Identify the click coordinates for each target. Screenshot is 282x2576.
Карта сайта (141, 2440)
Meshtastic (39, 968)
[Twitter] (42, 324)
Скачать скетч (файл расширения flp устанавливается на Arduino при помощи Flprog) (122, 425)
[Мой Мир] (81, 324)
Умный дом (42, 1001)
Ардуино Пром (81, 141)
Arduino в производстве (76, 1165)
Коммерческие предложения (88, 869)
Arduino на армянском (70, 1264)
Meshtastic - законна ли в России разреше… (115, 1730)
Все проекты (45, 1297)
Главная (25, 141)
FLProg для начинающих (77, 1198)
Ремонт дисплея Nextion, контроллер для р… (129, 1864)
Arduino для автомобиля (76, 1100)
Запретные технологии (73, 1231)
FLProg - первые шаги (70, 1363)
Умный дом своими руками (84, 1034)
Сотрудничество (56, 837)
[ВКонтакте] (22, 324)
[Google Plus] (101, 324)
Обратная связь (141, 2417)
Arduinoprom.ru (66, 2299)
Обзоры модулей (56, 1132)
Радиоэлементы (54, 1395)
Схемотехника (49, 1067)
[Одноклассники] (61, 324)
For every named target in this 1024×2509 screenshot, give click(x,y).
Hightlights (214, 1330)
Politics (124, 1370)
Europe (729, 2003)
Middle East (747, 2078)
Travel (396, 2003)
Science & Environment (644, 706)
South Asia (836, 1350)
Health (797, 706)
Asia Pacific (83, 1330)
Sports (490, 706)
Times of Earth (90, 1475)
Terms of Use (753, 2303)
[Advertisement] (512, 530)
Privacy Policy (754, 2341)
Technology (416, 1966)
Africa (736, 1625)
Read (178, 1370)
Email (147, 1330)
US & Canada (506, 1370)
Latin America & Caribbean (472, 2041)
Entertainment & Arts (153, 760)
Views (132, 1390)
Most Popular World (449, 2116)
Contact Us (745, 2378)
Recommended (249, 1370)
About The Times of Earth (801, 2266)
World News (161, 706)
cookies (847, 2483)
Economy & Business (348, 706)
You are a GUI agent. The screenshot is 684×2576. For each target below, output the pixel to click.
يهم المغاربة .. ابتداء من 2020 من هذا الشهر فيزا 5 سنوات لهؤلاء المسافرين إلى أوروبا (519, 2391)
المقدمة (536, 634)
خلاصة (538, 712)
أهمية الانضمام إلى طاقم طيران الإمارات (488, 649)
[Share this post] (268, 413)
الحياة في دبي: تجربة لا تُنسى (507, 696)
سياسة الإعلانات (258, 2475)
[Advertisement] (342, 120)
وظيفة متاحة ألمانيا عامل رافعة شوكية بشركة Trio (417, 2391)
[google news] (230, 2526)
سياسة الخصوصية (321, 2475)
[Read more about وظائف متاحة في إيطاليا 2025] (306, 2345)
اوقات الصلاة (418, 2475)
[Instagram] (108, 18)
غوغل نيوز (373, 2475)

*EXERCISE*. From the listing above, copy all lines holding the word "Times".

*EXERCISE OUTPUT*.
Times of Earth (90, 1475)
About The Times of Earth (801, 2266)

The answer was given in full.